Mi primo
A mi primo su madre lo llamó por su diminutivo toda la vida. Cosas de madres. En su familia, como supongo que en la mayoría, ha habido Nenas y Niños, Itos, Ines y Uchis hasta los sesenta y más.
Mi primo fue el primer niño de la familia que tuvo un tacatá: Recuerdo a aquel enano empujando el tacatá por un pasillo, inclinado hacia adelante para darle impulso y corriendo como un loco hasta que el tacatá se estrellaba contra una pared o una puerta. Y a las cuñadas comentando a su madre que el niño no aprendería a andar mientras le ayudara aquel trasto. En su familia las novedades no eran bien recibidas.

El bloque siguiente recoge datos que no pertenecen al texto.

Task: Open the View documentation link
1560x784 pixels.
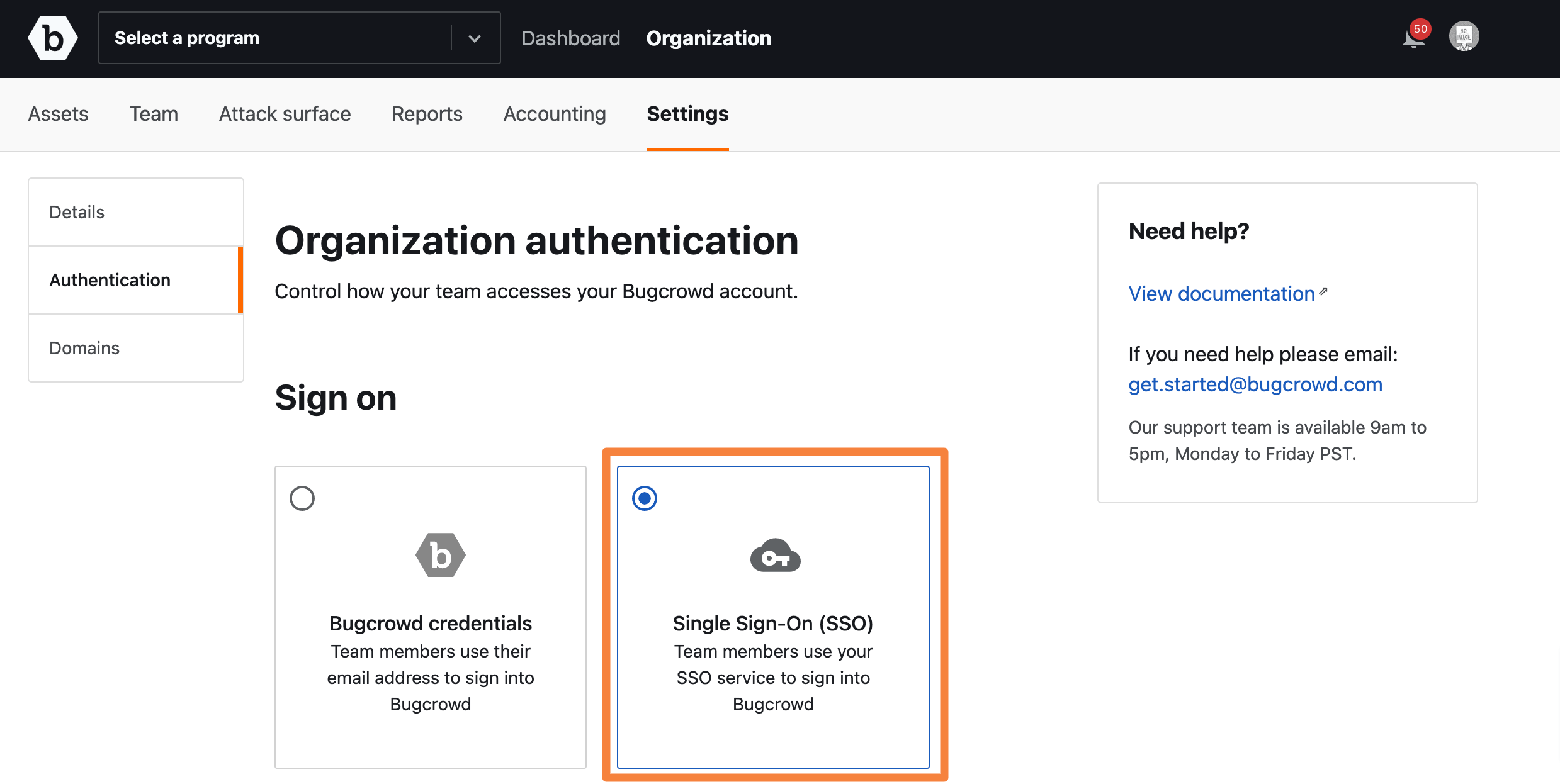Action: point(1221,294)

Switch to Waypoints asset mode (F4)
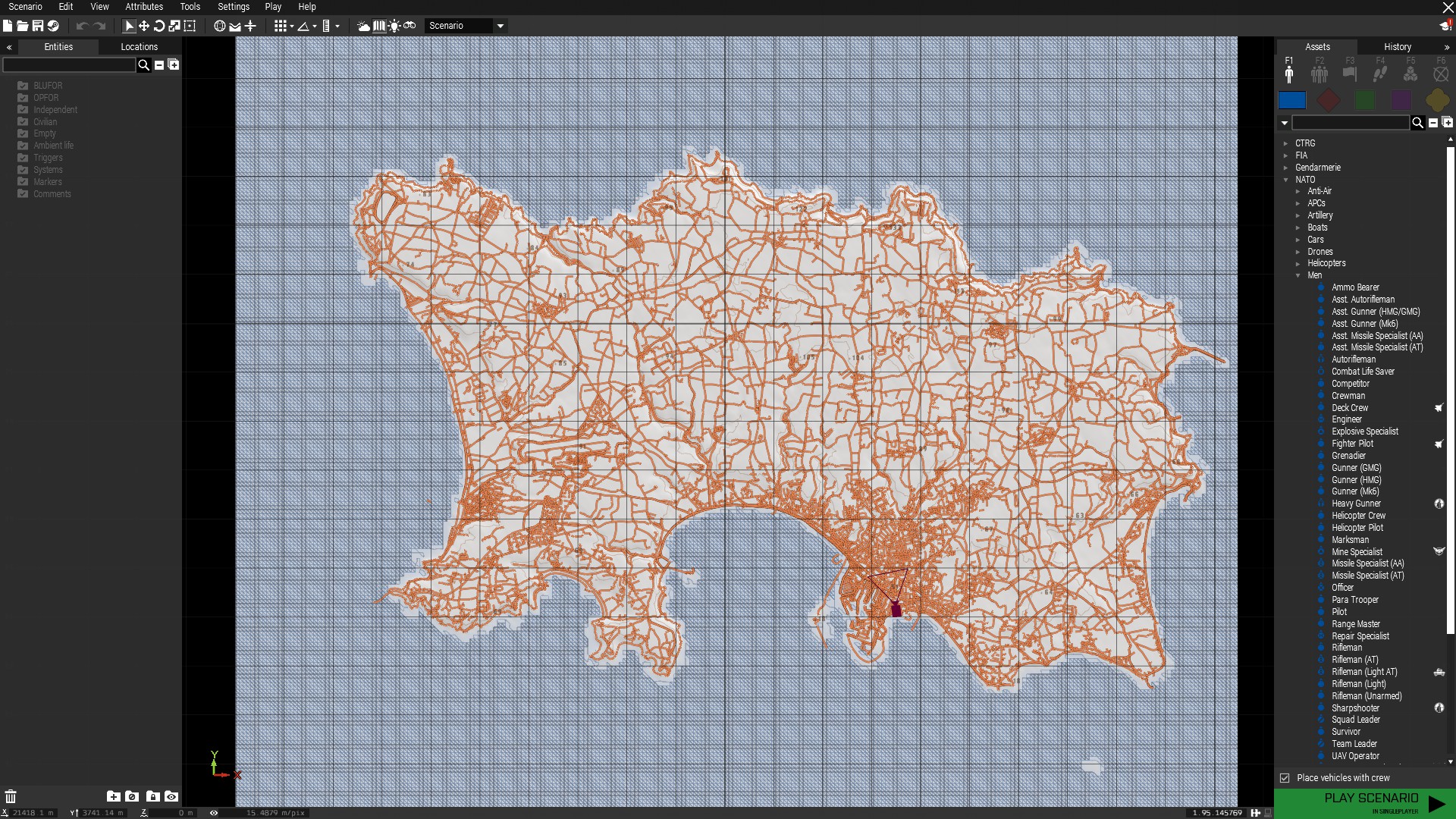click(1380, 74)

Y ahora está muerto. No se ha ido, ni nos ha dejado. Se ha muerto. No va a volver. Los eufemismos son para que las cosas parezcan menos definitivas, o menos trágicas. Y la muerte es ambas cosas, y no vale disimular. Fue un infarto, el último de muchos que se vieron en la autopsia, porque él no los vio. El estaba feliz y tranquilo desde que había dejado la casa de sus padres: a sus cincuenta y siete años, es cierto; pero tiene una explicación: Se quedó para cuidar a su madre ciega.

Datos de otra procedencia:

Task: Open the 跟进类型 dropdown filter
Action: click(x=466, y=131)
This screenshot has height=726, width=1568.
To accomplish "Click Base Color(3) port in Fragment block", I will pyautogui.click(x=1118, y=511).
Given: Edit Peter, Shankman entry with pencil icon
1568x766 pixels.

Sus padres se llevaban mal, muy mal. Y, como en tantas familias, la hija era el ojito derecho del padre y el hijo, el ojito derecho de la madre. Y cuando las cosas llegaron al desastre, los padres habían implicado a los hijos en sus problemas, los bandos estaban ya hechos hacía tiempo y los hermanos se alejaron para siempre el uno del otro. La hija vio al padre como un mártir porque era el dominado de la pareja; el hijo vio a la madre como una mártir porque era la enferma. Y mi primo, que era un grandullón enorme y, como tantos grandullones que son conscientes de su tamaño y de su fuerza, un pedazo de pan, se llevó la peor parte del relato, ahora que está tan de moda la palabra relato. El cuadro estaba terminado, sólo había blancos y negros: No había que dividirse, no había que pensar. El pequeño detalle de que los padres son los responsables de implicar a los hijos en sus propios problemas quedó atrás. Era fácil: había buenos y malos.

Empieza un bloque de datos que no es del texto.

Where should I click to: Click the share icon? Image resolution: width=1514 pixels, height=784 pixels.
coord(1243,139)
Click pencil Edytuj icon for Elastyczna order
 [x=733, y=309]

Y mi primo fue el malo: Le tocó el papel, simplemente.
Mi primo, el cetrero; mi primo, el paje de los Reyes Magos en todas las cabalgatas, con su capa y su azor en la mano; el que había regalado a mi hija su primer perro, que le encantaban los niños y no tenía los suyos propios; el tío que ya no tenía sobrino, ni hermana, ni familia, ni tantas cosas que había ido dejando atrás porque sus padres habían convertido su infierno particular también en el infierno de sus hijos.
Cuando me despedí en el tanatorio, vi a su sobrino llorar. Me he reconciliado con el mundo.